### Problem to solve
Going line by line through the data below, report how many lines include the word "Switch", with nothing added.
===============
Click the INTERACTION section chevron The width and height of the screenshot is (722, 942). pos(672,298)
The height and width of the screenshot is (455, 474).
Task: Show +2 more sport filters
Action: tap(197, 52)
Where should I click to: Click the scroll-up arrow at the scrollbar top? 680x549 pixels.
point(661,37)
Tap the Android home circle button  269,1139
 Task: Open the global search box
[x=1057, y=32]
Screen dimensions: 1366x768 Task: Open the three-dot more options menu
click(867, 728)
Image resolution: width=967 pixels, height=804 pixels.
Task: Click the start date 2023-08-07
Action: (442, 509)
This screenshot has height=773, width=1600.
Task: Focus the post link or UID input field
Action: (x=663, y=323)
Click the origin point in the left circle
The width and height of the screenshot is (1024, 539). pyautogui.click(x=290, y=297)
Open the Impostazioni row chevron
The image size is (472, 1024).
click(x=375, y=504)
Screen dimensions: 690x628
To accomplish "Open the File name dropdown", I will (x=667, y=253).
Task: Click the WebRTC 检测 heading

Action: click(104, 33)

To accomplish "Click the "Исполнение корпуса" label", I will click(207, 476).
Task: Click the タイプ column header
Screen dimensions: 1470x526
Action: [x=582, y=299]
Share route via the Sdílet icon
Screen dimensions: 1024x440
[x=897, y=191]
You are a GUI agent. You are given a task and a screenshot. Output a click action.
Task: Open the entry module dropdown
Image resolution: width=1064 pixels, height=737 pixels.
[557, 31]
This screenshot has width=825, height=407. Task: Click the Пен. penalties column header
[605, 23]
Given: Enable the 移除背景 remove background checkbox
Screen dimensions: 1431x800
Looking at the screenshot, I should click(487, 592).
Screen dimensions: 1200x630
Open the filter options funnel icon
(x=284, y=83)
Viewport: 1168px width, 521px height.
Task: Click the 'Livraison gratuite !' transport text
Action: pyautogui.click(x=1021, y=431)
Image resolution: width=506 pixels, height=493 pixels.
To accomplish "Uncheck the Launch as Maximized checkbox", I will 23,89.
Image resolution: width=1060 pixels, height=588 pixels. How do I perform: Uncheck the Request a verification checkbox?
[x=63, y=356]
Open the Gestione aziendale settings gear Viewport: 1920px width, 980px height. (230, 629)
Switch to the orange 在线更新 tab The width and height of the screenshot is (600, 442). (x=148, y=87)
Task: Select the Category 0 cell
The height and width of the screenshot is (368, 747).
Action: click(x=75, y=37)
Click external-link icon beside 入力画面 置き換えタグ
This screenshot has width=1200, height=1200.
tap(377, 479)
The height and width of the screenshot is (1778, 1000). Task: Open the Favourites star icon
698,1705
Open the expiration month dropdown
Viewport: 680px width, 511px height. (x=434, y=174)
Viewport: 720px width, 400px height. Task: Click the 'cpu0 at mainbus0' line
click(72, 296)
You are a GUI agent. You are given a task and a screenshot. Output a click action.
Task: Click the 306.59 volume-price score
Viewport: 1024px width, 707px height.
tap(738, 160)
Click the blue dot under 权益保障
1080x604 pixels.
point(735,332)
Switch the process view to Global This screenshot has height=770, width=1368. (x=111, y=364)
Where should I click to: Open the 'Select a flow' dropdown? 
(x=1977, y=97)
===============
### Your response
2